During the 2022 fiscal year, the United States naturalized almost one million new citizens. However, the naturalization process involves up to several steps and a lot of time.
Part of the US naturalization process requires that you prove that you are of good moral character. This is what you should know.
Good moral character defined
Good moral character means that you accept and have adopted standards of behavior that reflect the average US citizen. You need to prove that you have upheld these standards for at least five years prior to filing for citizenship, and you need to maintain these behaviors through your Oath of Allegiance.
Proving good moral character
You need to show that you have upheld your character for up to 10 years. You should show that your criminal record is clean through an FBI background check and that your reformation or rehabilitation. Collect any special recognition, volunteer work or awards you received. An immigration reference and FBI clearance letter are also helpful.

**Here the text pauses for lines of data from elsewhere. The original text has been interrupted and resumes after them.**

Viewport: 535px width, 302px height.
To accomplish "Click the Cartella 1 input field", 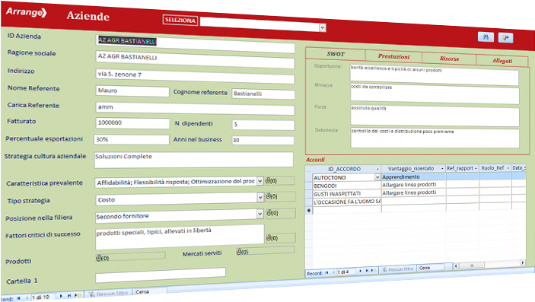I will pyautogui.click(x=161, y=275).
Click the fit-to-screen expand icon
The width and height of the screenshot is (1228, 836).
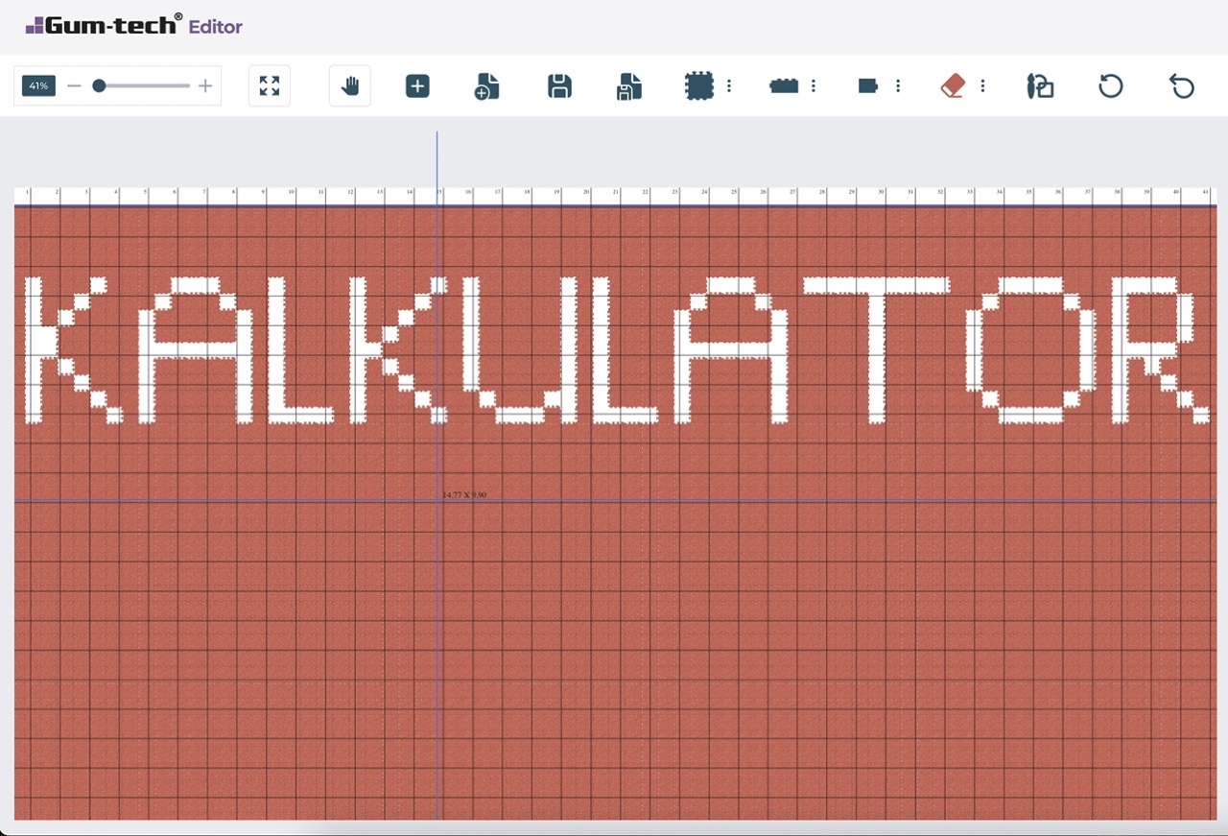click(x=270, y=86)
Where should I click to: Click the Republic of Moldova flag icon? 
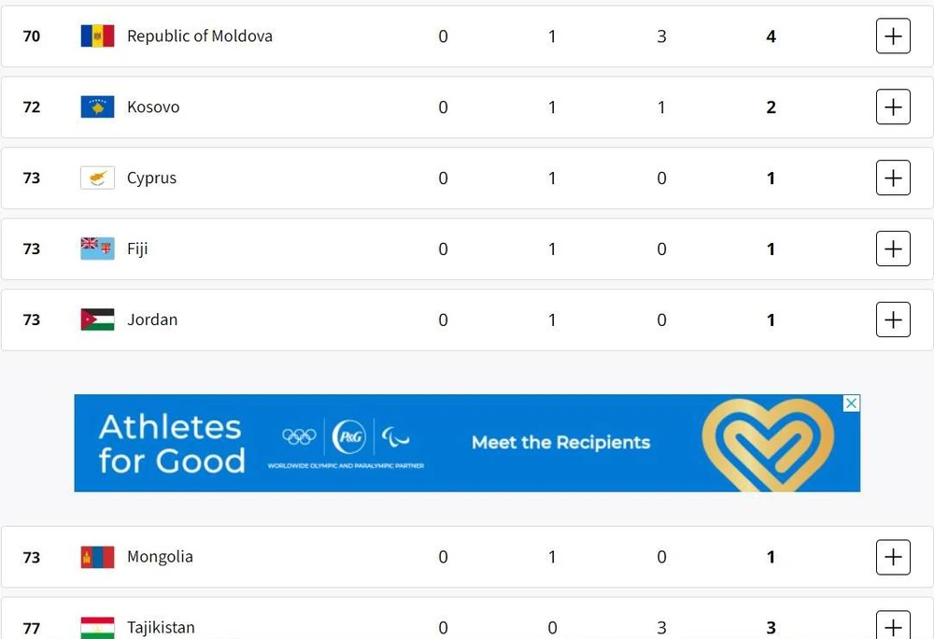click(96, 36)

Activities that prevent naturalization
The government does not restrict bad behavior to criminal convictions or offenses. However, violent crimes, aggravated felonies and other severe crimes, including fraud, burglary and selling drugs and weapons, show a lack of good moral character. In addition, you cannot receive an expungement if you receive more than one conviction, preventing naturalization.
Depraved or vile acts are also immoral because they violate societal responsibilities. Any criminal act can become a crime of moral turpitude, including assault, animal fighting, abuse, kidnapping, rape, robbery, murder, theft, manslaughter, tax fraud and making false statements. Even habitual public intoxication or unlawful voting can impact your status.
To experience a smooth naturalization process, learn about US laws and moral values, and avoid violating them for at least five years prior to your application.